The width of the reads used. Either a vector of length 1 or length equal to the number of samples.

cutoff

The base-pair level cutoff to use. It's behavior is controlled by filter.

maxClusterGap

This determines the maximum gap between candidate ERs.

totalMapped

A vector with the total number of reads mapped for each sample. The vector should be in the same order as the samples in data. Providing this data adjusts the coverage to reads in targetSize library prior to filtering. See getTotalMapped for calculating this vector.

targetSize

The target library size to adjust the coverage to. Used only when totalMapped is specified. By default, it adjusts to libraries with 40 million reads, which matches the default used in Rail.

file.cores

Number of cores used for loading the BigWig files per chr.

chrlens

The chromosome lengths in base pairs. If it's NULL, the chromosome length is extracted from the BAM files. Otherwise, it should have the same length as chrs.

...

Arguments passed to other methods and/or advanced arguments. Advanced arguments:

verbose

If TRUE basic status updates will be printed along the way. Default: TRUE.

verbose.load

If TRUE basic status updates will be printed along the way when loading data. Default: TRUE.

BPPARAM.railChr

A BPPARAM object to use for the chr step. Set to SerialParam when file.cores = 1 and SnowParam otherwise.

chunksize

Chunksize to use. Default: 1000.

Passed to filterData, findRegions and define_cluster.

Value

A list with one entry per chromosome. Then per chromosome, a list with two components.

regions

A set of regions based on the coverage filter cutoff as returned by findRegions.

coverageMatrix

A matrix with the mean coverage by sample for each candidate region.

Details

Given a set of un-filtered coverage data (see fullCoverage), create candidate regions by applying a cutoff on the coverage values, and obtain a count matrix where the number of rows corresponds to the number of candidate regions and the number of columns corresponds to the number of samples. The values are the mean coverage for a given sample for a given region.

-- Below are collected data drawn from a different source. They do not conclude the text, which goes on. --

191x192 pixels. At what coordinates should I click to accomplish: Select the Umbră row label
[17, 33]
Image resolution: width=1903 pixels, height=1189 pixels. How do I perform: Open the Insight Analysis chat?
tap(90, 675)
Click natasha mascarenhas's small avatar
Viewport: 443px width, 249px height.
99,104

This function uses several other derfinder-package functions. Inspect the code if interested.

You should use at most one core per chromosome.

Author

Leonardo Collado-Torres

Examples


## BigWig files are not supported in Windows
if (.Platform$OS.type != "windows") {
    ## Get data
    library("derfinderData")

    ## Identify sample files
    sampleFiles <- rawFiles(system.file("extdata", "AMY",
        package =
            "derfinderData"
    ), samplepatt = "bw", fileterm = NULL)
    names(sampleFiles) <- gsub(".bw", "", names(sampleFiles))

    ## Create the mean bigwig file. This file is normally created by Rail
    ## but in this example we'll create it manually.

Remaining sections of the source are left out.